Original post by DrawTheLine
I fail to see how a couple can work out if they don't talk to each other. Giving each other the silent treatment and not telling each other what you want or feel is just immature.


tbf I assume by default that basically everybody online is a male unless their pic or post content makes it obviously not the case.
Original post by EmilyH1256
You are completely right.. sometimes a man needs to hear this words these exact words...” I’ve spoken about this over And over this is the last time I will say it.. I don’t like how you do X Y AND Z.. it hurts my feels you are my boyfriend you should not disrespect me like that.. if u do not stop I don’t think we can be together...”


Ik from experience I went thru the same thing when I right got with my boyfriend n dealt with it for about as long as you when I got feed up I spoke up n said something and yea he has be moments still where he calls me a name but it’s never him calling me a Bi**h or a c*unt or a sl*t it’s more like ur a dummy cus I do doin dum things.. and it’s going on 5 years.. if u really mean something to him and he hears that he will stop if he doesn’t not you know he don’t really care ... and at that point it’s ur choice to stay n deal with it or leave him...

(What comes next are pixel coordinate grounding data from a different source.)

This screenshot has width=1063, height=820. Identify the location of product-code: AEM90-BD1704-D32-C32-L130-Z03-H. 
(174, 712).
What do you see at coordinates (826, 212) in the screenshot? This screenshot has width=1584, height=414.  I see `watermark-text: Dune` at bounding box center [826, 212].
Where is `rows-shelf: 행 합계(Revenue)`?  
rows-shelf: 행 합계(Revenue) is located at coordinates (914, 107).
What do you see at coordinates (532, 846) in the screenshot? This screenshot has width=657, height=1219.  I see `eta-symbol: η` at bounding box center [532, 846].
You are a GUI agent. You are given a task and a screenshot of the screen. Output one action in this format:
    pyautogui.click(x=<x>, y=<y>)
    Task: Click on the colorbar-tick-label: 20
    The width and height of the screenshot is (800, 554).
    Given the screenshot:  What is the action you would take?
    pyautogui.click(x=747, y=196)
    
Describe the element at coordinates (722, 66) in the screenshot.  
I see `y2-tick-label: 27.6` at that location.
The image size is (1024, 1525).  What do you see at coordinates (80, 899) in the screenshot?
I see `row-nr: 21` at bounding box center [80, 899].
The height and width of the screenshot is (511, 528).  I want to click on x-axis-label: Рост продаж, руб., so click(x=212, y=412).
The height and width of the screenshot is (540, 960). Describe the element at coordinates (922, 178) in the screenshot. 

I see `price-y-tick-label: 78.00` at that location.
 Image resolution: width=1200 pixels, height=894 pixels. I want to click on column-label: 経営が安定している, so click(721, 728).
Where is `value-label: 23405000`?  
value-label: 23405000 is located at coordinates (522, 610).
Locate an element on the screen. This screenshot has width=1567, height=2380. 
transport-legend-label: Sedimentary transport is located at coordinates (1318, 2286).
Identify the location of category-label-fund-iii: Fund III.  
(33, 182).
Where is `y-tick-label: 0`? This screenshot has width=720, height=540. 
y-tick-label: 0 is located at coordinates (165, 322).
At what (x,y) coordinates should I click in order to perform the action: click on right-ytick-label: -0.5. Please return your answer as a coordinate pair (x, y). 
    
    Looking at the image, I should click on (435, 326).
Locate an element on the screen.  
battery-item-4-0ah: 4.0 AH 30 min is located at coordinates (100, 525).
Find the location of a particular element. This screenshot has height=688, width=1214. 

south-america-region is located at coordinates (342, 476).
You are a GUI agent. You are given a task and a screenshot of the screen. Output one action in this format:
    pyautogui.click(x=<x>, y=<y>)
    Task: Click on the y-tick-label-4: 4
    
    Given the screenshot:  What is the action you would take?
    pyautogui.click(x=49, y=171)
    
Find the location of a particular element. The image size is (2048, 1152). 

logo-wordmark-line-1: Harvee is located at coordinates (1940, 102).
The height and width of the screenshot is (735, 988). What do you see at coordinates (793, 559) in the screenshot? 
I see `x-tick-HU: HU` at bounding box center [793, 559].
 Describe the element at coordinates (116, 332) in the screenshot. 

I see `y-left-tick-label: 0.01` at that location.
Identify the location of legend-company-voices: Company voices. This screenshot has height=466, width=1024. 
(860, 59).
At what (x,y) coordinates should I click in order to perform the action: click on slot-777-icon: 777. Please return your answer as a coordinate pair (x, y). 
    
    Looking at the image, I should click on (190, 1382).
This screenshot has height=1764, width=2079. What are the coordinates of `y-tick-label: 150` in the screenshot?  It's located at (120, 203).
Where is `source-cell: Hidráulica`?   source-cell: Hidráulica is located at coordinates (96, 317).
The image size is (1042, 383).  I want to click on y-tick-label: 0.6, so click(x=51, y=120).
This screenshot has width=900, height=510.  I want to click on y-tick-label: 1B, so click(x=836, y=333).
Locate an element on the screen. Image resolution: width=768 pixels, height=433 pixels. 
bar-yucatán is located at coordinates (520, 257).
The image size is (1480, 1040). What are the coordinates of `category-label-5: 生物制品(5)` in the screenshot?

It’s true. What should I do. Wait for him to text me or ? I think he is very cowardly for not texting me after calling me that. I don’t know what to do. Should I just get on with my own stuff till he texts or wait for him to text me? I’m tired of carrying on telling him😓
Original post by Retired_Messiah
So... you've disagreed on something, he's called you a name, and then he's messaged you after the disagreement fixing the part you actually disagreed on. I know you've told him previously that you don't like getting called names, but it might not be apparent to him that it was that part of this particular argument that actually caused you to get so mad.

How is he going to realise and work it out if you're not making that clear to him and instead opting to ignore him?


tbf I assume by default that basically everybody online is a male unless their pic or post content makes it obviously not the case.


I understand what your saying. It’s just 3weeks ago I broke down and said to him how I don’t like being called that by him and he said he wouldn’t do it again because he can see I’m hurting and it’s breaking me. So for him to say that he must be dumb to not think I’m upset about it. He knows how upset I get when called that.